MADURAI, India: Black ticks on their foreheads marking the eye to be operated on, dozens of patients in green overalls wait in line, beneficiaries of a pioneering Indian model that is restoring sight to millions.
With a highly efficient assembly line model inspired by McDonald's, the network of hospitals of the Aravind Eye Care System performs around 500,000 surgeries a year -- many for free.
More than a quarter of the world's population, some 2.2 billion people, suffer from vision impairment. Of which one billion cases could have been prevented or have been left unaddressed, according to the World Vision Report by the World Health Organization.
There are an estimated 10 million blind people in India, with a further 50 million suffering from some form of visual impairment. Cataracts -- clouding of the eye lens -- is the main cause.
"The bulk of this blindness is not necessary because a lot of it is due to cataract which can be easily set right through a simple surgery," said Thulasiraj Ravilla, one of the founding members of Aravind.
The hospital was set up by doctor Govindappa Venkataswamy who was inspired by McDonald's ex-CEO Roy Kroc and learned about the fast-food chain's economies of scale during a visit to the Hamburger University in Chicago.
"If McDonald's can do it for hamburgers, why can't we do it for eye care?" he famously said.
Aravind started as an 11-bed facility in 1976 in Madurai, a city in the southern state of Tamil Nadu but has expanded to care centres and community clinics across India.
The model has been so successful it has been the subject of numerous studies including by Harvard Business School.
But it is the outreach camps which have been the cornerstone of its no-frills high-volume work -- nearly 70 percent of India's population lives in rural areas.
"It is the access that is the main concern, so we are taking the treatment to people rather than waiting for them to come for us," Ravilla told AFP.
The free eye camps are a boon for those like Venkatachalam Rajangam who received care close to home.
Rajangam said he had to stop working because he was unable to see the money customers at his provisions store gave him, and also stumbled on the stairs or when out after dark.
The 64-year-old found out about a camp next to his village in Kadukarai, some 240 kilometres (150 miles) from Madurai, where doctors screened his eyes and detected a cataract in the left one.

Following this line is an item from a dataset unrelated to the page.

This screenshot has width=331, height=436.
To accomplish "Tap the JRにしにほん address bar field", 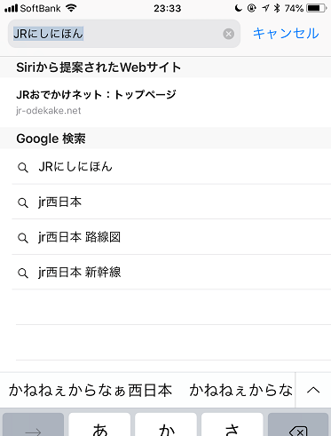I will (x=124, y=34).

Rajangam was taken in a bus with some 100 others to a shelter run by the hospital, which also provides basic meals and mats to sleep on free of charge, and underwent a procedure to remove the cataract.
"I thought the operation would be for an hour but within 15 minutes everything was over. But it didn't feel rushed. The procedure was done properly," Rajangam said after the bandage roll covering his eye was removed.

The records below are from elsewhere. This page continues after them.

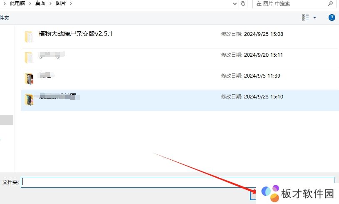Click the view layout icon
Screen dimensions: 339x204
click(306, 18)
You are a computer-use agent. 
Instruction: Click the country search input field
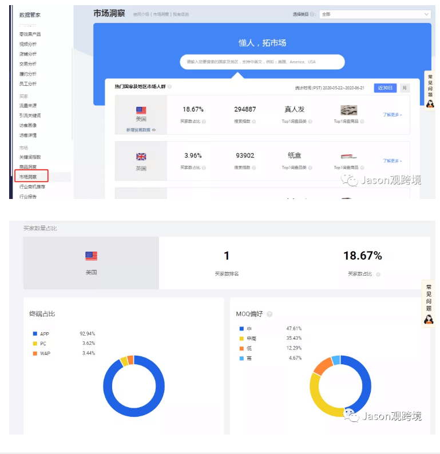click(262, 62)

"I didn't have to spend even a penny... God has created eyes, but they are the ones who restored my eyesight," he gushed, clasping his hands in gratitude.

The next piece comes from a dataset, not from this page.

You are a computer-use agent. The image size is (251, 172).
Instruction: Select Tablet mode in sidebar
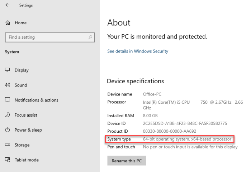click(27, 160)
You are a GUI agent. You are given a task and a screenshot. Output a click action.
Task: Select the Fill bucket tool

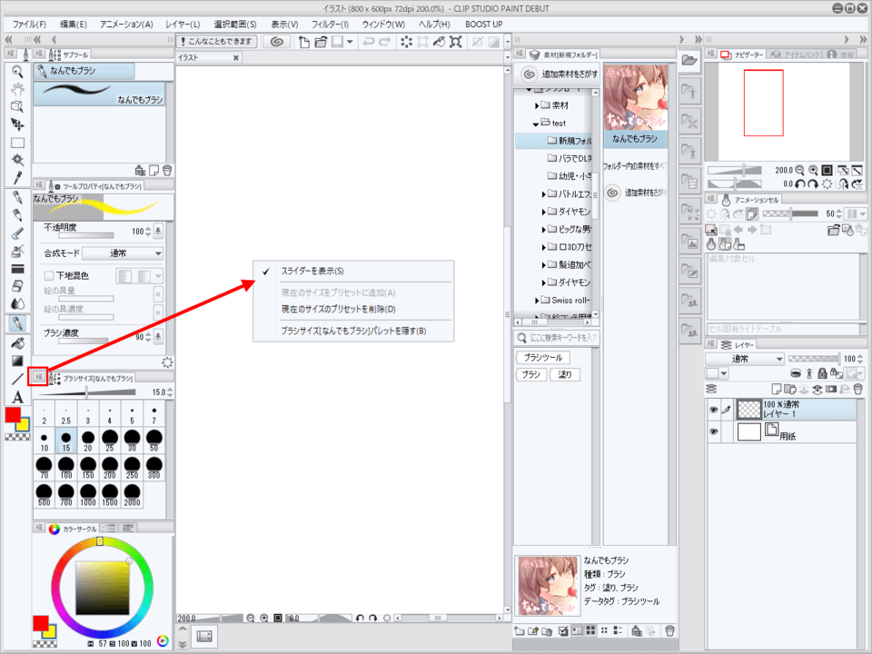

Aravind eye surgeon Aruna Pai said the doctors receive rigorous training to make sure they can perform surgeries quickly.
The complication rate is less than two per 10,000 at Aravind compared to Britain or the United States where it ranges from 4-8 per 10,000, according to the hospital.
"We have wet labs where we are taught to operate on goats' eyeballs. This helps us to sharpen our skills," said Pai, who performs some 100 surgeries in a day.
Aravind said it does not take charity money but instead uses the revenue generated from paying customers to help cover the cost of those who need free treatment.
It reduces costs further by manufacturing lenses for cataract treatment at its own facility called Aurolab.
Aurolab currently produces more than 2.5 million of these lenses a year at a sixth of the cost of those previously imported from the US, the hospital said.
Rajib Dasgupta, a community health expert based in New Delhi, lauded the clinics: "The Aravind model has emerged as an important one in blindness prevention."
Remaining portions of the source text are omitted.